April 10, 2002

No structural adjustment rewards for poor yet

Ordinary Mozambicans have yet to see any real changes in their daily lives despite official World Bank figures suggesting that the country has performed well under the heavily indebted poor countries (HIPC) initiative. An Economist Intelligence Unit report said on Wednesday, April 10, that Mozambique had satisfied the stringent conditions set by the World Bank and the International Monetary Fund (IMF), and was in line to receive a further US $4,2 billion reduction of its foreign debt - the remainder of promised debt relief. As a result, its debt service obligations fall to only 6 percent of exports and 10 percent of government revenue over the 2010 period, compared with 20 - 23 percent in 1998, according to the report.

Analysts, however, caution that while US $4,2 billion may sound like a lot of money, debt repayment remains unsustainable for many of the poor countries targeted under the HIPC initiative. The initiative, sponsored by the World Bank and the IMF, aims to reduce the money some of the world's poorest countries owe to foreign creditors. "Even assuming that all the projections are correct, 10 percent of government revenues is still an enormous amount for a poor country like Mozambique to be paying out to foreign creditors. "While this may be a "best case" HIPC scenario, it is still not good enough. Given the needs in Mozambique, the damage that Mozambique suffered from years of war, full cancellation of the debt to international financial institutions and other major foreign creditors is required," senior research fellow of Africa Action, William Minter, told IRIN on Wednesday, April 10.
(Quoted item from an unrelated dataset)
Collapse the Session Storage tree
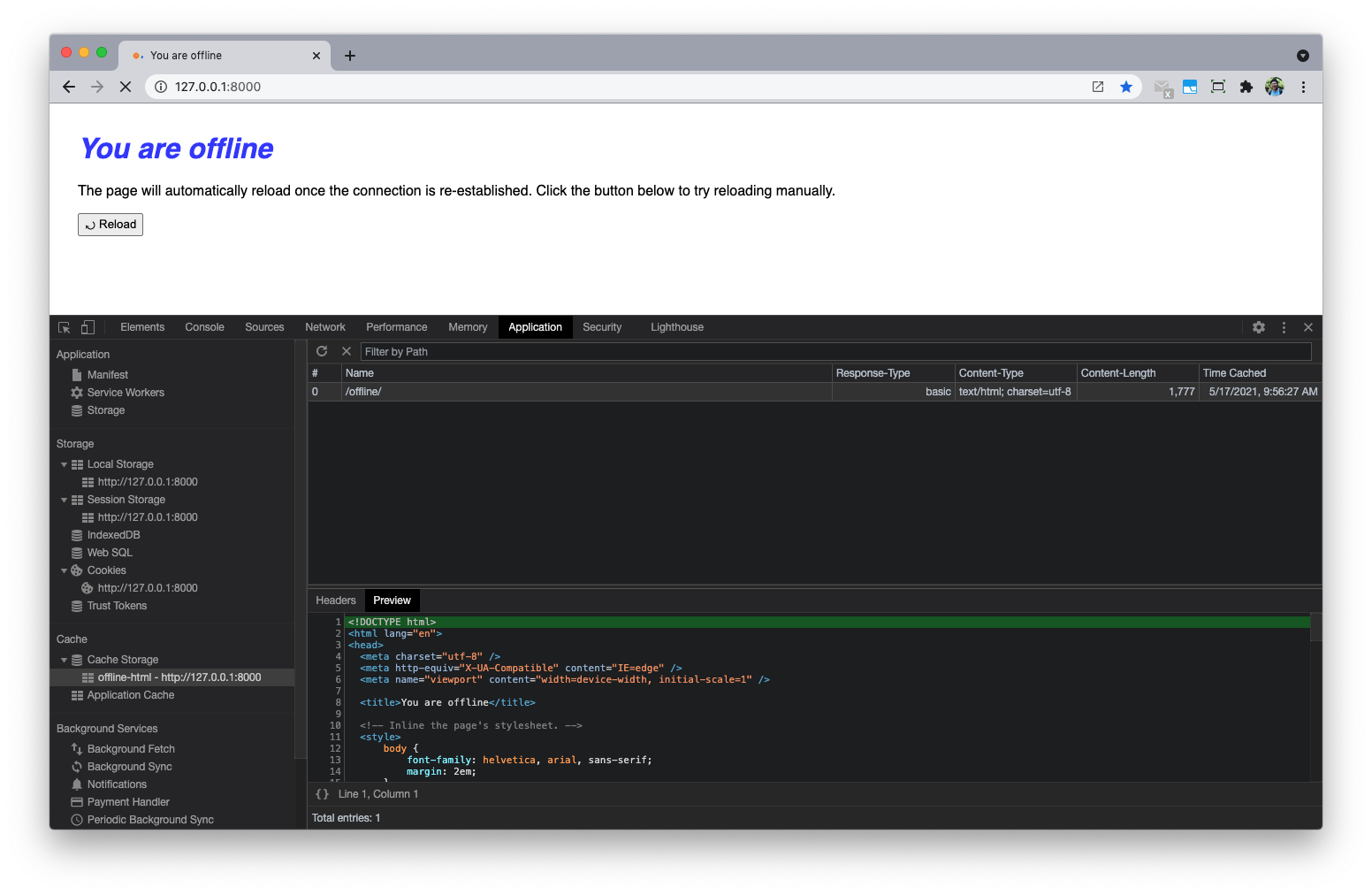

Mozambique became the third country to obtain HIPC debt relief. However, the Jubilee 2000 Coalition - a global grouping of charities set up to lobby for third world relief - said that while "the deal looks good on paper, many Mozambicans still do not have access to proper clean water, sanitation or primary education". "Yes, the figures may appear encouraging, but it is too soon to judge if the HIPC initiative will have any impact on ordinary people. Most Mozambicans remain poor. In fact the gap between the rich and the poor has widened. "Although the government has increased spending on social welfare, it is negligible as to make any difference," Jubilee 2000 co-coordinator of Economic Justice and External Debt Sector, Gaime Chivite, told IRIN. Chivite said Mozambique might find itself in a new debt trap if it continued to borrow huge sums of money from private lenders to finance large developmental schemes. "Although there are no guarantees that investing in large-scale projects would increase exports, the government needs to be cautious or old debts may be subsumed by new ones," he said. Donors told IRIN on April 8, that they favoured providing development aid to Mozambique because it had a record of good governance and transparency. (IRIN)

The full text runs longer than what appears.